G. Manzù, Tomba monumentale di R. Guttuso, Bagheria, Villa Cattolica

 

 

 

Guttuso muore a Roma nel 1987; secondo le sue volontà, viene sepolto nel cimitero di Bagheria, nella tomba di famiglia.

 

Il Maestro aveva già rimarcato il forte legame con la sua città natale con la donazione, a partire dal 1973, di un cospicuo numero di opere che aveva permesso la fondazione della Galleria Civica d’Arte Moderna a lui intitolata, con sede nella settecentesca Villa Cattolica.

 

Poco dopo, il figlio adottivo Fabio Carapezza Guttuso, interpretando il desiderio del padre, commissiona al grande scultore Giacomo Manzù, amico ed estimatore dello stesso Guttuso, una tomba monumentale.

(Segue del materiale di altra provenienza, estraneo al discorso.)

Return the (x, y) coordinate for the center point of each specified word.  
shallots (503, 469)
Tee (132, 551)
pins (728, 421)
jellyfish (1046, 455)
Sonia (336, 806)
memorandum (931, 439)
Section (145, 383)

L’artista accetta e nel 1989 la realizza come dono alla memoria dell’amico, proponendo che venga posta proprio nel giardino della Villa Cattolica; “della delicata operazione dell’inserimento di quest’opera moderna nel contesto barocco e nel quadro del progetto di restauro globale della Villa Cattolica, viene incaricato l’architetto Vladimir Zorić, il quale aveva già precedentemente curato – e con plauso dello stesso Guttuso – la sistemazione della Galleria.” (D. Favatella Lo Cascio, pp. 15-18)

 

Per l’arca monumentale, dalle linee essenziali, Manzù sceglie un raro marmo dal Brasile, l’Azul Macaubas dalle vibranti tonalità di azzurro, con cui realizza un grande sarcofago a parallelepipedo. Su uno dei lati lunghi poggiano in volo quattro colombe a mezzo tondo in bronzo dorato, tutte diverse tra loro, che impreziosiscono l’essenzialità dell’insieme.

 

Oggi Guttuso riposa così in una sintesi unica del suo mondo più intimo, nella villa tra gli agrumeti e l’azzurro mare dell’Aspra, in perenne dialogo con le sue opere conservate nei vicini saloni settecenteschi.